Postpaid vs prepaid in 2026 — which actually saves you money
Every few months someone in my family group chat asks the same question. It usually goes something like: "Postpaid better ah? My friend say cheaper." Then a screenshot arrives, and it's some plan that on paper looks great and in practice will absolutely not save them money.
So here's the short version, before the details: postpaid pays off in four specific situations, and prepaid wins in almost everything else. The trick is knowing which bucket you're in.
The four times postpaid genuinely wins
You should be on postpaid if you can honestly answer "yes" to at least one of these:
- You use more than 40 GB a month, every month. Not "unlimited if you're on wifi" — actual mobile data. On heavy plans postpaid's per-GB cost drops below prepaid.
- You need international roaming more than twice a year. Postpaid roaming add-ons and daily passes are usually far cheaper than the prepaid alternatives, and much less painful to activate at the airport.
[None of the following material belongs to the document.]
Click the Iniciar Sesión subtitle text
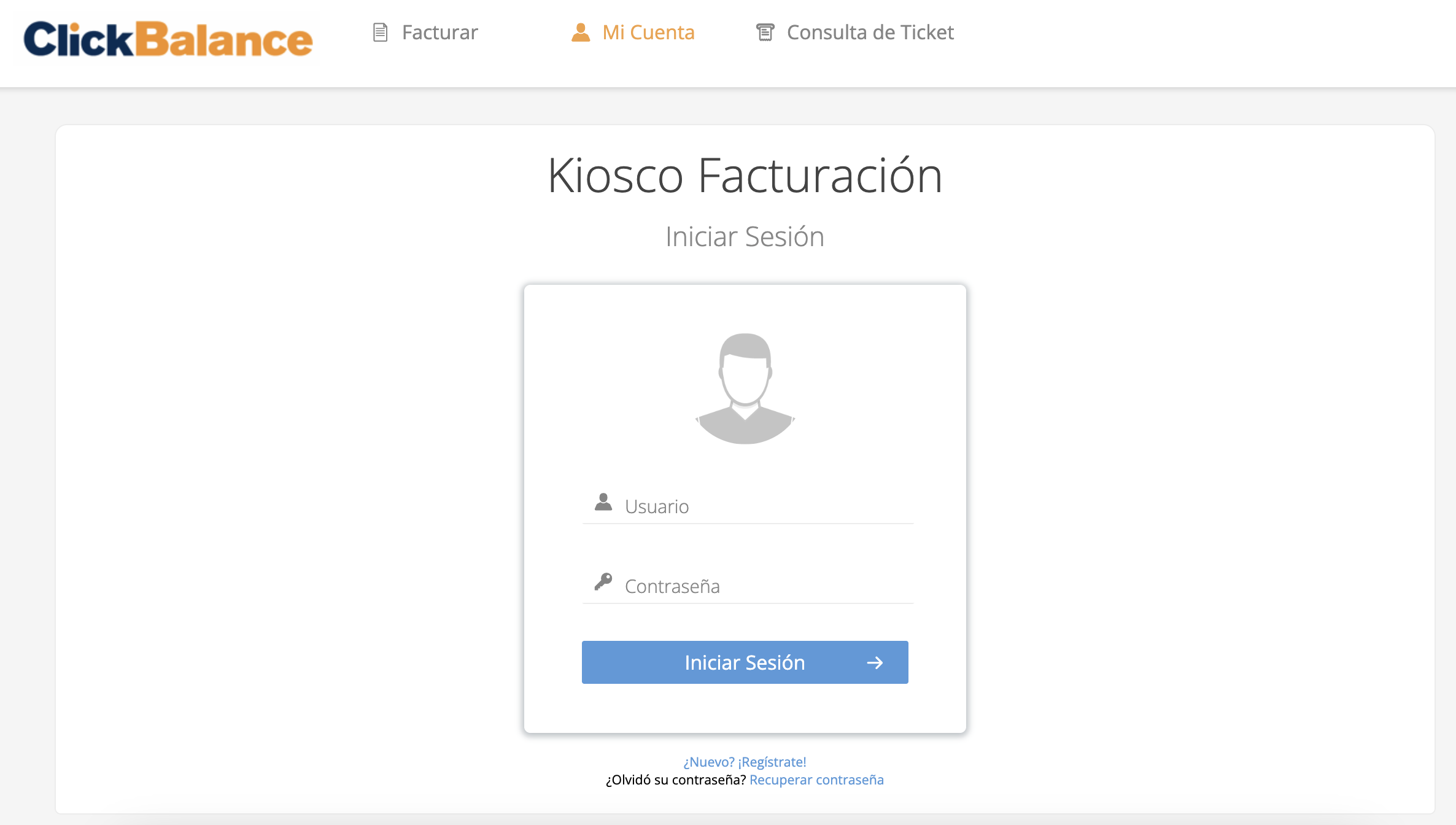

- You're buying a new phone on instalment. Device financing is bundled into postpaid — the total after 24 months can genuinely be lower than buying outright and staying prepaid, if you needed the phone anyway. If you didn't need the phone, this is not a saving, it's marketing.
- You bill the line to a company or claim it on tax. A monthly statement in your name is much easier than fifty prepaid top-up receipts.
Otherwise, prepaid is doing more for you than the marketing suggests
Prepaid has changed. A lot. Five or six years ago the good prepaid plans capped out at maybe 15 GB and speeds got throttled to something painful. Today most carriers sell prepaid plans with 30-100+ GB of data, 5G access, and hotspot allowances that were reserved for postpaid a couple of years ago. The gap has closed, but the marketing hasn't caught up.
Concretely, these are the reasons prepaid still wins for most people:
- No contract. If you want to switch carriers next month, you switch. No termination fee, no "your plan ends in 14 months" pop-up in the app.
- Hard spending cap. You cannot spend more than you top up. That means no bill shock from a background app streaming video, no charges for calls you didn't realise were premium, no "additional data usage" line item.
- Cheaper for light users. If you're the kind of person who mostly uses wifi at home and at work, 5-8 GB a month is plenty. Prepaid plans in the RM15-25 range are excellent value for this profile.
- Easier for a second SIM. Travel line, work line, "app account" line — prepaid is unbeatable here.
The bill you don't see
The thing most postpaid comparisons leave out is the overage. On paper you signed up for RM48/month. In practice your monthly bill for the last three months has been RM56, RM61 and RM58. Where's that money going? Usually one of:
- A caller ID service or voicemail add-on you didn't know you agreed to at signup.
- Data booster auto-purchased when you hit your cap.
- Content subscriptions bundled at signup that quietly kept charging after the promo period.
- International SMS or premium calls (that "8888" number your kid answered).
None of this is illegal, none of it is even hidden — it's in the fine print — but it adds up. I've seen personal bills 15-20% above the headline plan price because of this. On prepaid this simply cannot happen.
A sensible test
Before you switch either way, do this: open your current bill or top-up history and look at the last three months. Add up how much you actually spent. Then look at how much data you actually used (both the carrier's app and your phone's data settings will tell you). Now:
- Under 15 GB, under RM30/month spent → prepaid, RM20-RM30 tier.
- 15-40 GB, spending RM35-RM55/month → this is the messy middle. Both work. Prepaid probably a shade cheaper; postpaid slightly more convenient.
- Over 40 GB, or you're paying more than RM60/month → look seriously at postpaid.
Don't compare your prepaid usage to a postpaid plan. Compare it to the postpaid bill — the real one, with add-ons — that your friend or family member actually pays.
A note on how the networks price this
If you look at any Malaysian mobile network's line-up, you'll notice something: the entry-level postpaid plan and the top-tier prepaid plan are usually priced within a few ringgit of each other. That's not a coincidence — it's the price band where a lot of customers are wavering between the two, and each network wants to catch you on whichever side you land.
The practical takeaway: "postpaid" and "prepaid" are two marketing lanes and the same physical network sits behind both. The difference in what you actually experience — coverage, speed, 5G access — is smaller than the marketing suggests. The difference in how you pay is what actually matters.
Bottom line
Most people I know who moved from postpaid to prepaid in the last two years didn't downgrade their service; they just stopped paying for things they didn't use. Give it three months on a decent prepaid plan and check your data usage. If you were wrong, postpaid is one MNP away.